[RECORD EXCERPTS — start]

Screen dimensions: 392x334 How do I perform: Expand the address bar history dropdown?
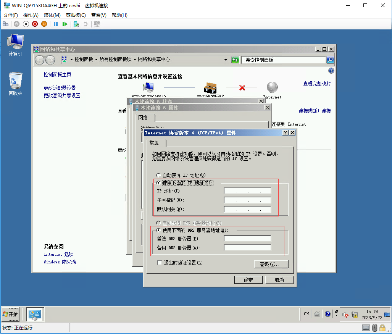tap(226, 60)
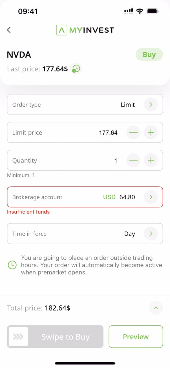The width and height of the screenshot is (170, 368).
Task: Decrease quantity with minus button
Action: [133, 160]
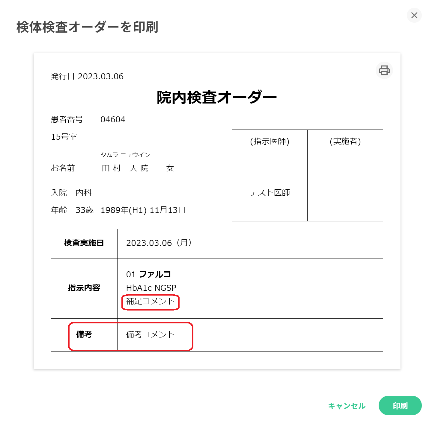
Task: Click the 補足コメント text
Action: pyautogui.click(x=150, y=301)
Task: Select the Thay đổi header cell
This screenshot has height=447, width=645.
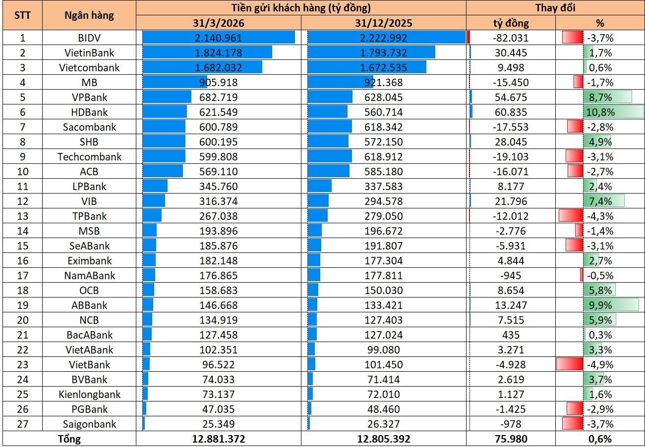Action: coord(555,8)
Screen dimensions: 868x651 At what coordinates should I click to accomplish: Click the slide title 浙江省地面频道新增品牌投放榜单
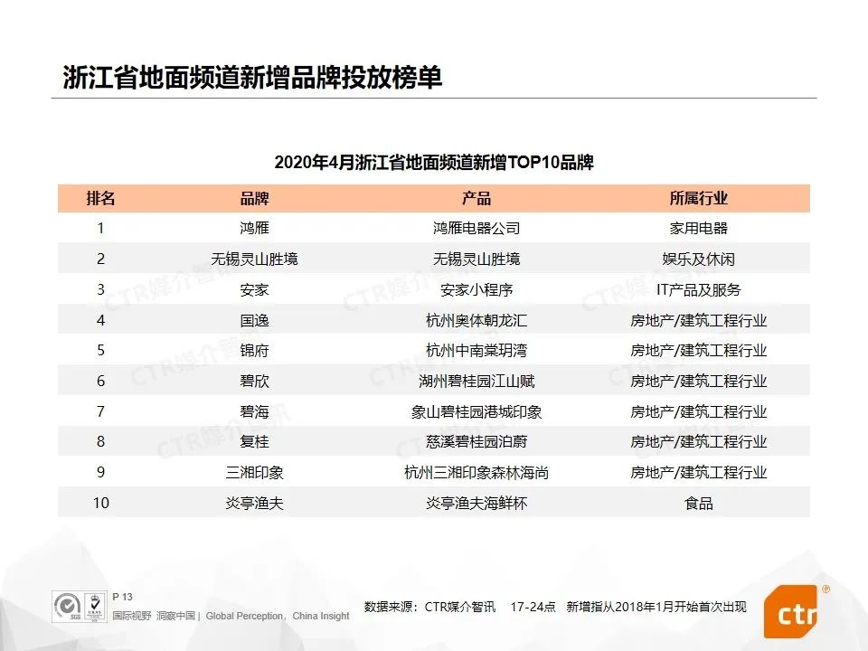coord(252,77)
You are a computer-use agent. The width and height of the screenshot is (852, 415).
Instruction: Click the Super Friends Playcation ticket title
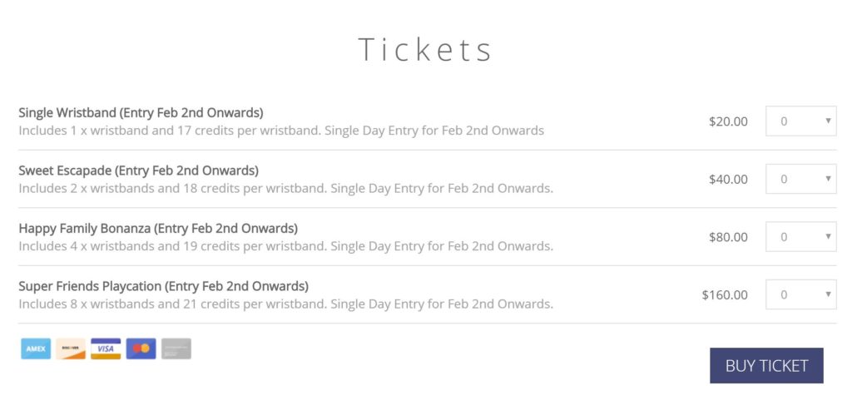(x=163, y=286)
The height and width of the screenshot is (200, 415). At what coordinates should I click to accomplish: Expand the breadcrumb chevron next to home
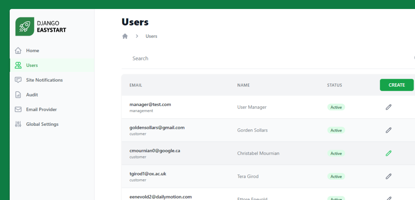tap(137, 36)
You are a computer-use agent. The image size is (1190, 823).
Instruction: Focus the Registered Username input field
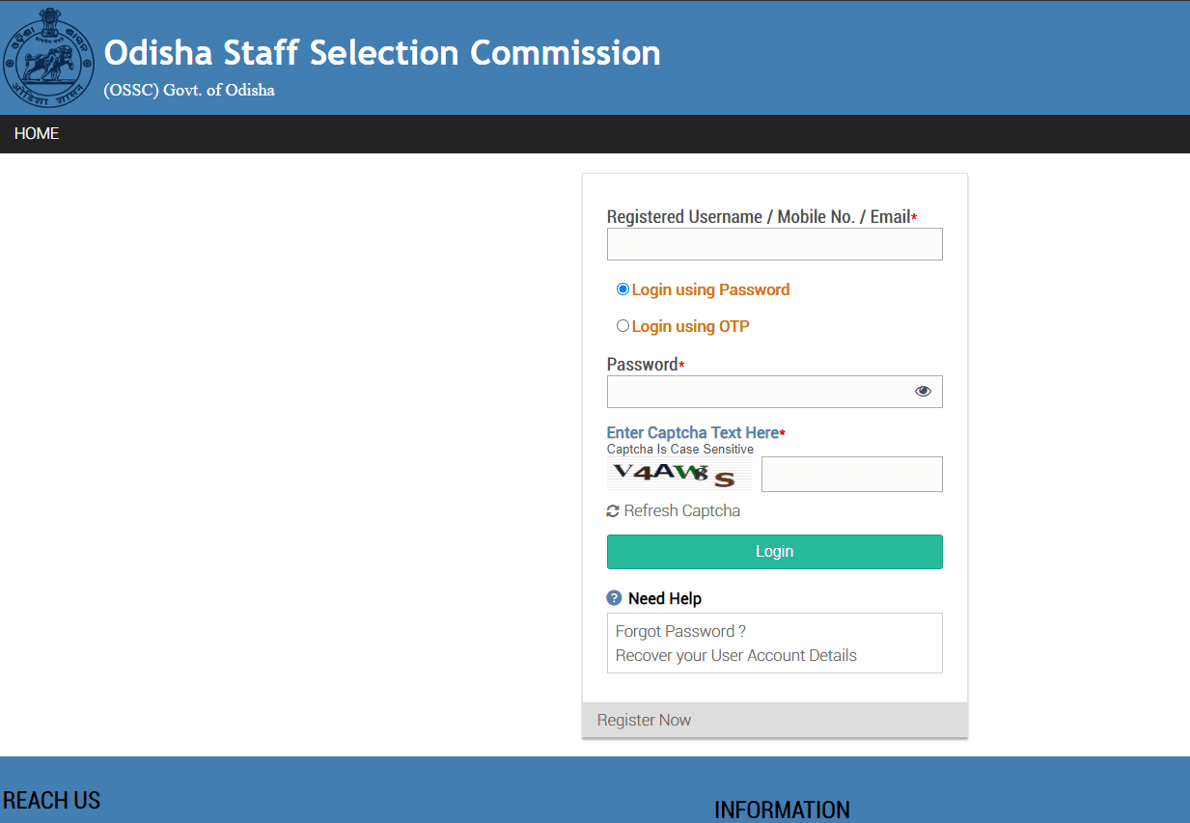click(x=774, y=244)
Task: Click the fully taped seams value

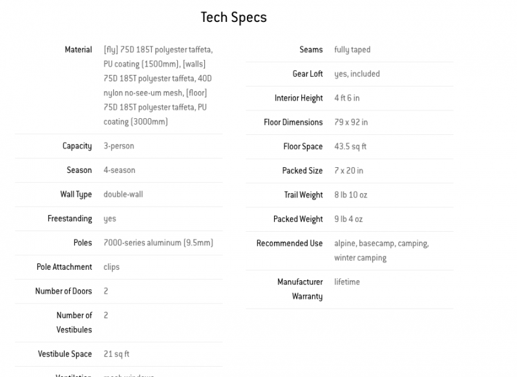Action: coord(352,50)
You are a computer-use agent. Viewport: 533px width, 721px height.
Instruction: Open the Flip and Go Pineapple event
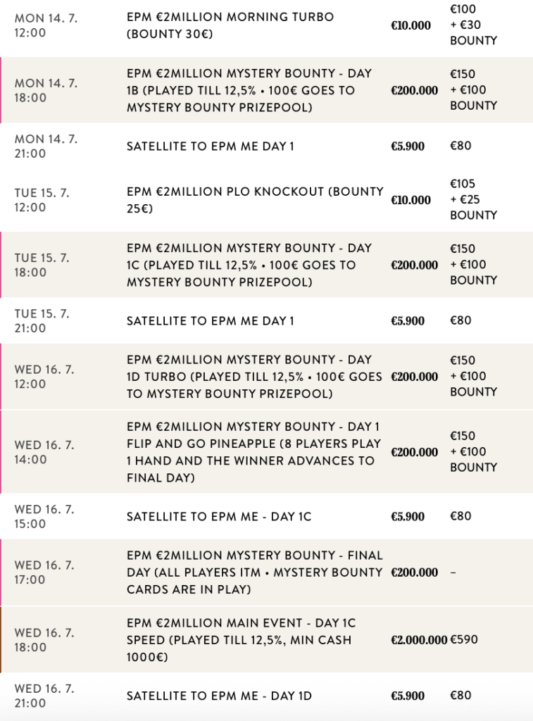253,452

[RECORD EXCERPTS — finish]

The answer is a faithful copy of the records above, with the pictures removed.

[EXERCISE SOLUTION]:
Screen dimensions: 392x334 How do I perform: Expand the address bar history dropdown?
tap(226, 60)
The width and height of the screenshot is (170, 368).
Task: Decrease quantity with minus button
Action: [133, 160]
Task: Click the 補足コメント text
Action: pyautogui.click(x=150, y=301)
Task: Select the Thay đổi header cell
This screenshot has height=447, width=645.
Action: coord(555,8)
Screen dimensions: 868x651 At what coordinates should I click to accomplish: Click the slide title 浙江省地面频道新增品牌投放榜单
coord(252,77)
You are a computer-use agent. The width and height of the screenshot is (852, 415).
Instruction: Click the Super Friends Playcation ticket title
(x=163, y=286)
The height and width of the screenshot is (200, 415). At what coordinates should I click to accomplish: Expand the breadcrumb chevron next to home
tap(137, 36)
You are a computer-use agent. The image size is (1190, 823).
Instruction: Focus the Registered Username input field
click(x=774, y=244)
Task: Click the fully taped seams value

Action: coord(352,50)
You are a computer-use agent. Viewport: 533px width, 721px height.
Instruction: Open the Flip and Go Pineapple event
253,452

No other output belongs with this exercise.